Credit Shelter Trust Planning

New York does not recognize portability* of a deceased spouse’s unused estate tax exemption to the surviving spouse as the Federal law does.

Therefore, certain married couples (even if it is their desire that the surviving spouse enjoy the benefit of the combined wealth until his or her death) may benefit from shielding a portion of the first spouse’s estate from taxation in the estate of the surviving spouse.

This is done through the creation of a trust, effective upon the death of the first spouse, which is to receive a portion of his or her estate and does not qualify for the marital deduction. Assets going into this trust are said to bypass estate taxation in the surviving spouse’s estate, and thus the trust is often referred to as a “bypass trust” or a “credit shelter trust.” Typically, the balance of the estate, after this credit shelter trust is carved out, goes to the surviving spouse (either outright or in trust) and qualifies for the marital deduction.Thus, for certain married couples a failure to plan could lead to the loss of the benefits of one or possibly both of their New York estate tax exemptions.

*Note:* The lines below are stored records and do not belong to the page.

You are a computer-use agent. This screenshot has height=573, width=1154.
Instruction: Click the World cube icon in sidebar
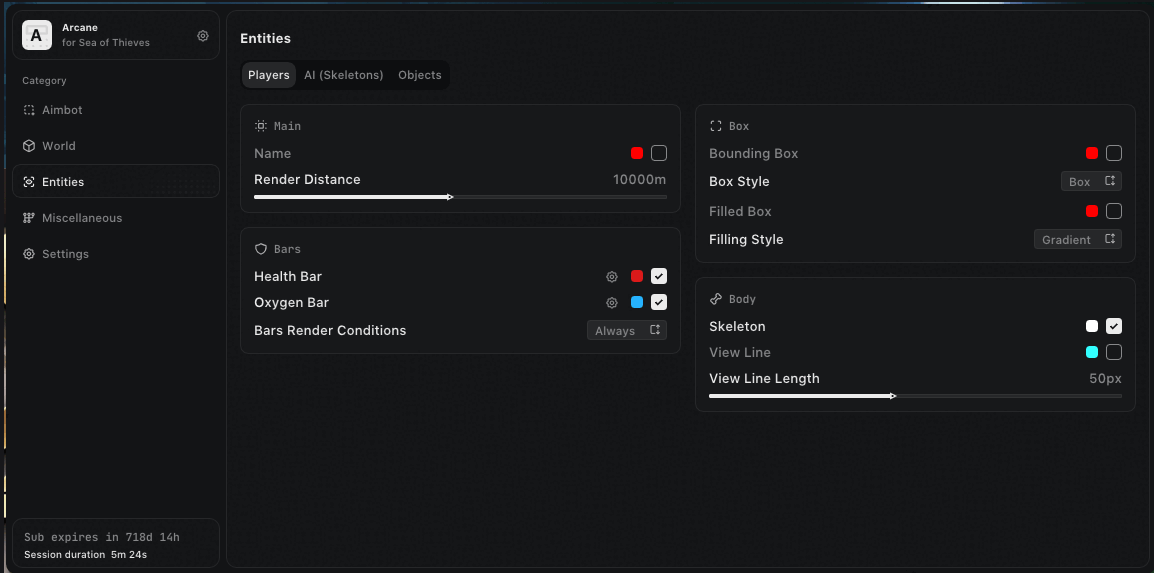click(x=29, y=146)
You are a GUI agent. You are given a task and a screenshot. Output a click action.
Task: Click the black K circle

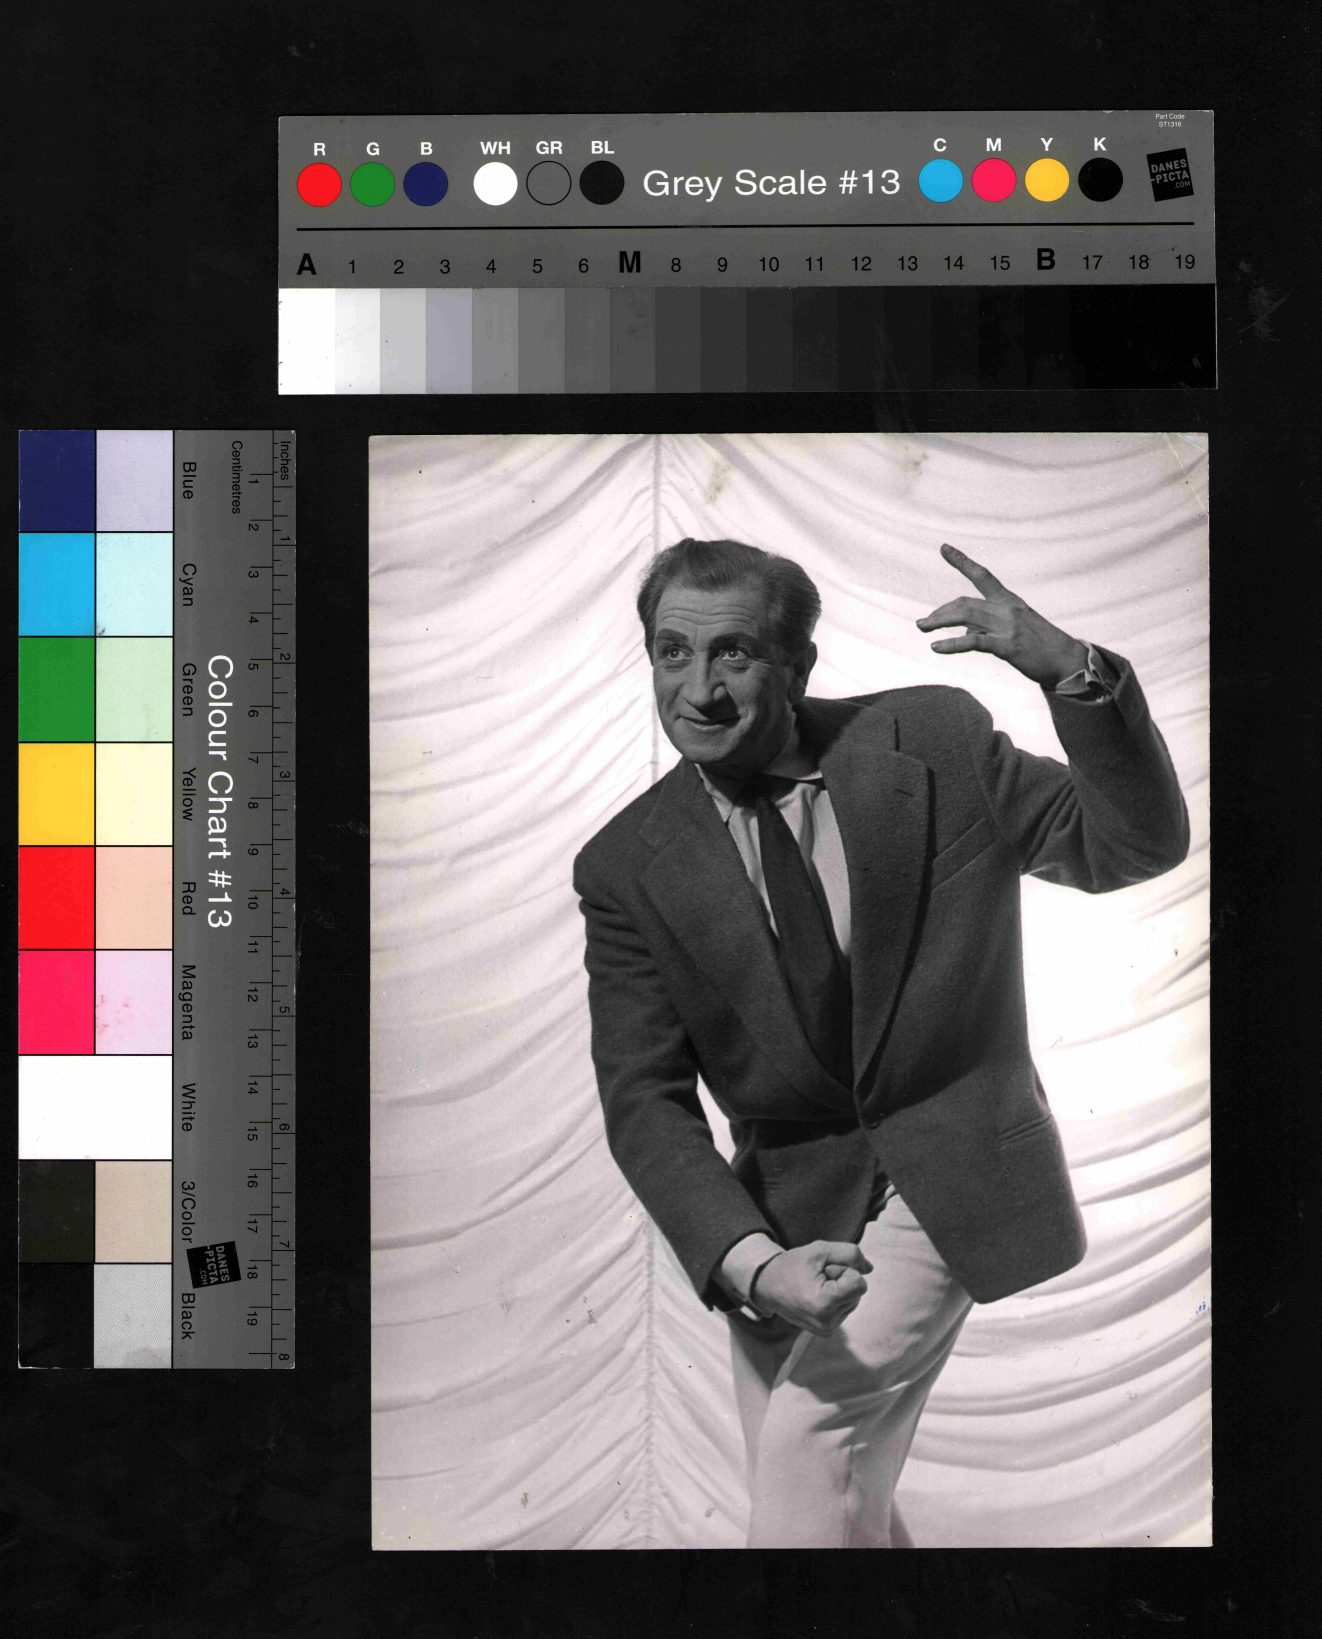tap(1100, 181)
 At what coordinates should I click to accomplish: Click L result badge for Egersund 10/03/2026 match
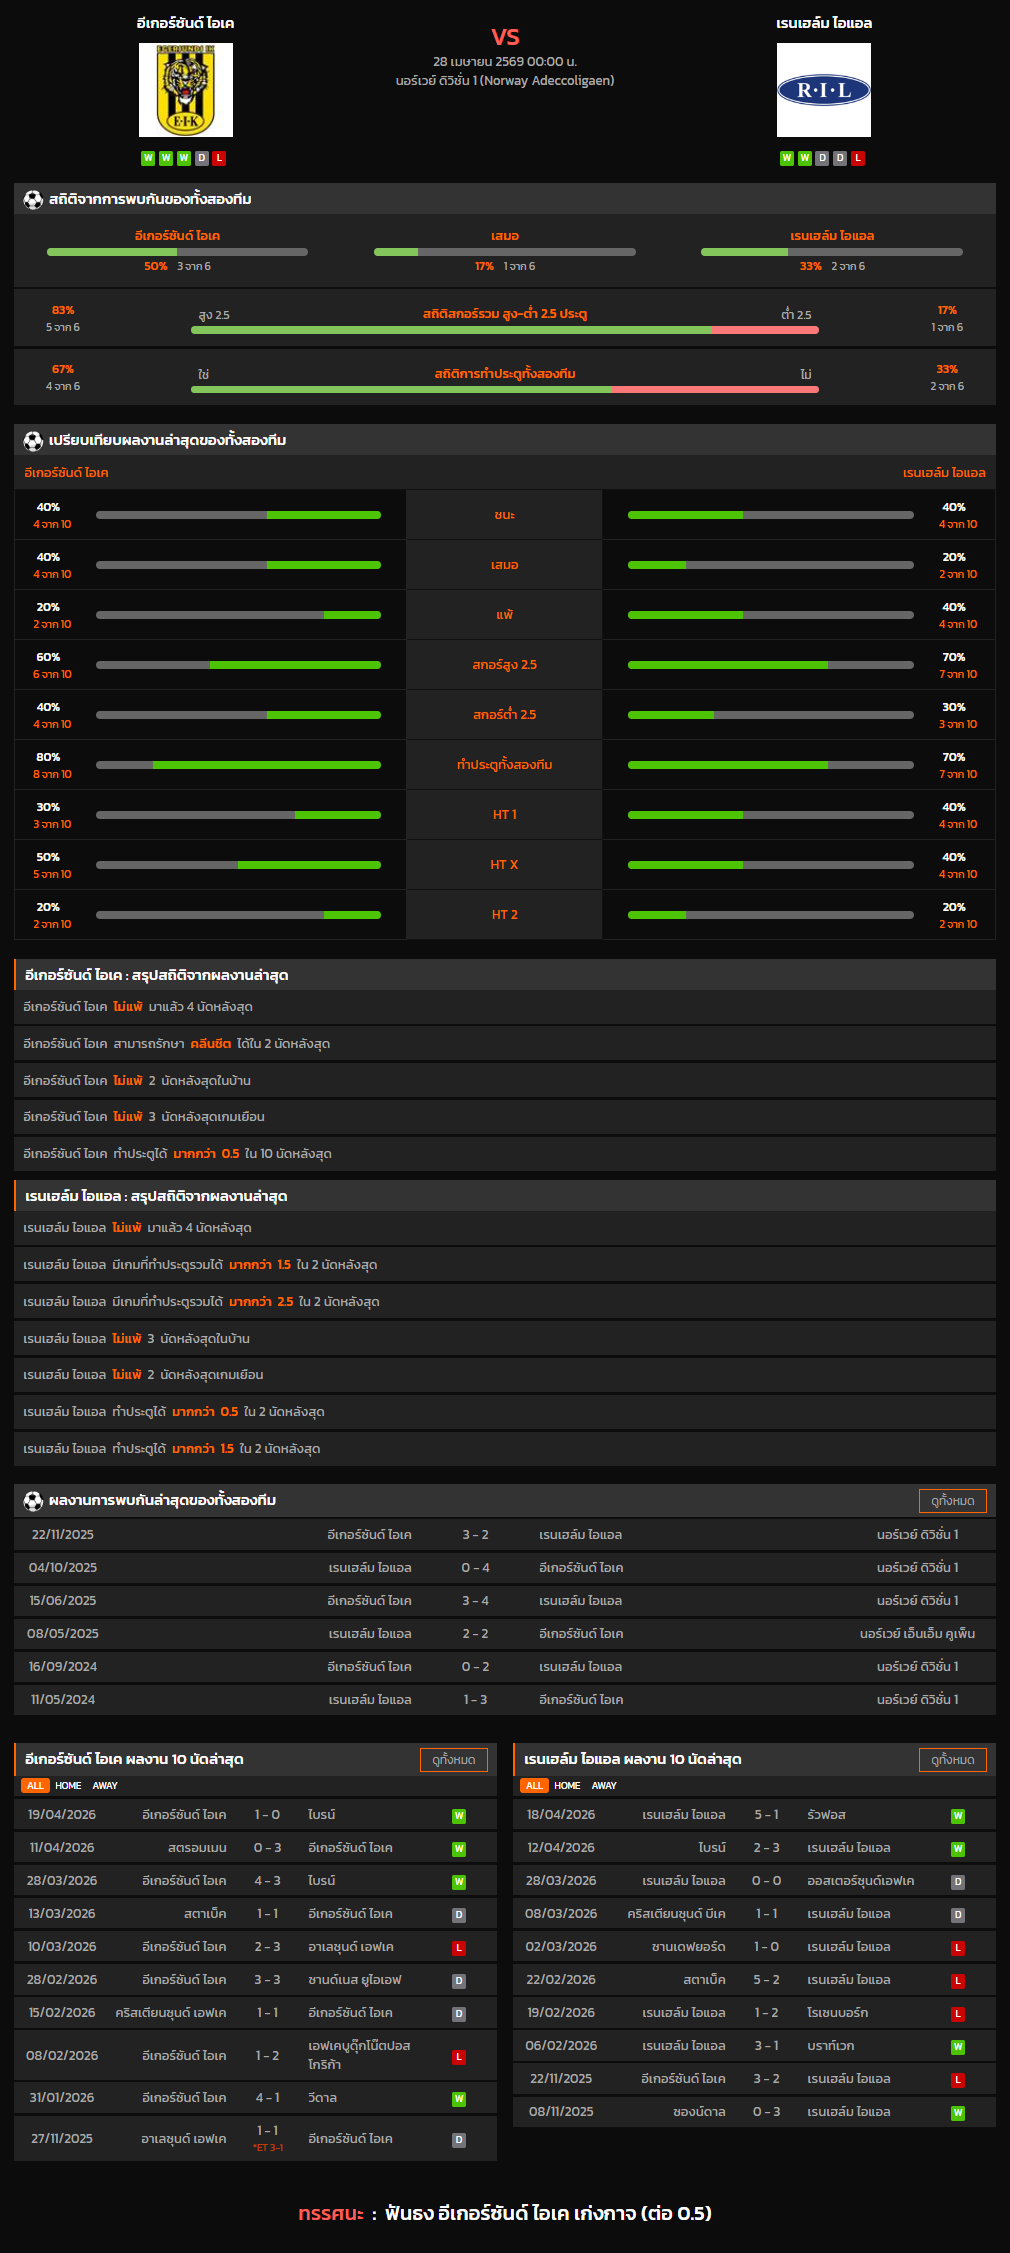click(x=459, y=1948)
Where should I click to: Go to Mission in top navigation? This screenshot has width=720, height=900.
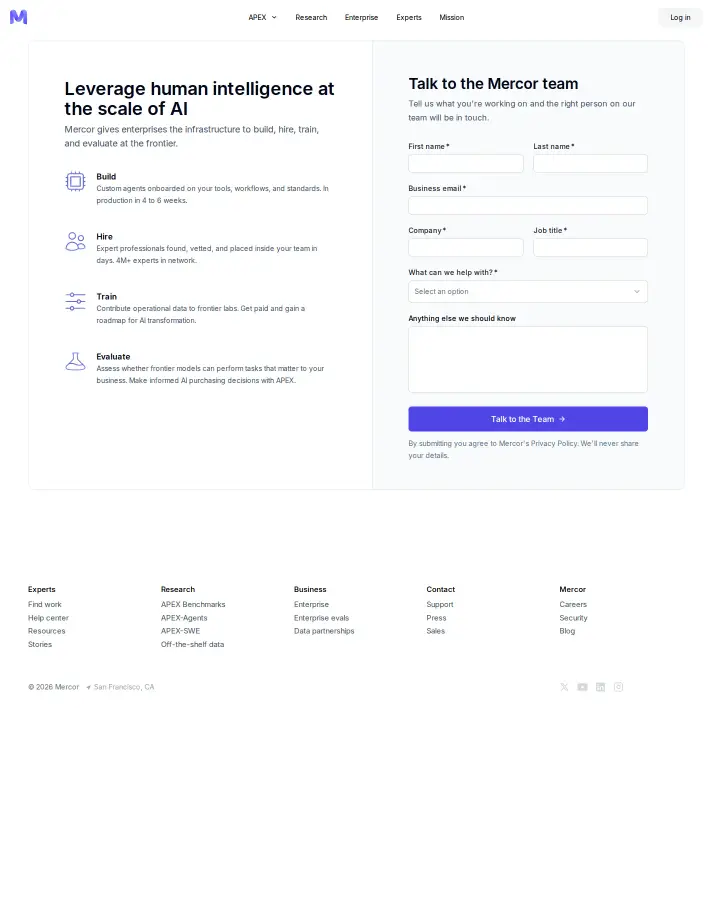(x=451, y=17)
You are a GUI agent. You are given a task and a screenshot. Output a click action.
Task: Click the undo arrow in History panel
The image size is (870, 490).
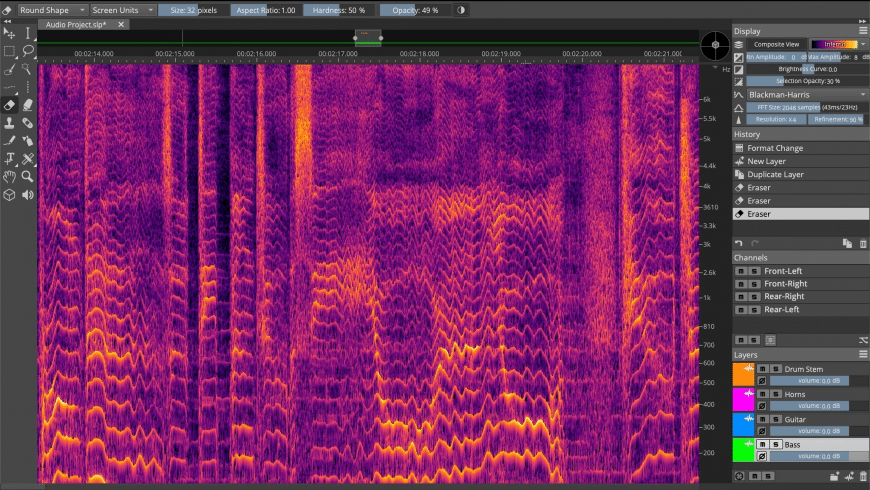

  • Husband has assets equal to $2,000,000.
  • Wife has assets equal to $4,000,000.
  • I love you wills. (Everything left to each other outright.)
  • Survivor dies in 2018 when the New York exclusion amount is $5,250,000.

Since the surviving spouse’s New York taxable estate will be $6,000,000 ($4,000,000 plus $2,000,000), which exceeds 105% of the 2018 New York exclusion amount ($5,250,000), the New York estate tax imposed upon the surviving spouse’s estate would be $510,800. Neither spouse’s estate benefits from the New York exemption amount.

On the other hand, if the couple’s estate plan contemplates that an amount equal to the New York exclusion amount available on the first death is left in a credit shelter trust for the surviving spouse there would be no New York estate tax imposed upon either spouse’s estate. $510,800 more for the family!

Since New York has not adopted portability, many New Yorkers will still utilize credit shelter trusts as a device to maximize the benefits of both the New York and Federal exemption amounts.

*The American Taxpayer Relief Act of 2012 (ATRA) made permanent the portability of estate tax exemption between spouses. Under portability, if the first spouse to die does not use his or her exemption from estate and gift tax, the executor of the first spouse’s estate may elect to give the use of the remaining exemption amount to the surviving spouse — the so-called deceased spousal unused exemption amount, or DSUE. For decades, the basic estate plan for married couples with assets over the then applicable exemption amount has been the credit shelter trust / marital trust plan. All these plans need to be reviewed. For some, portability will smake sense… for others, credit shelter trust planning will be the better option.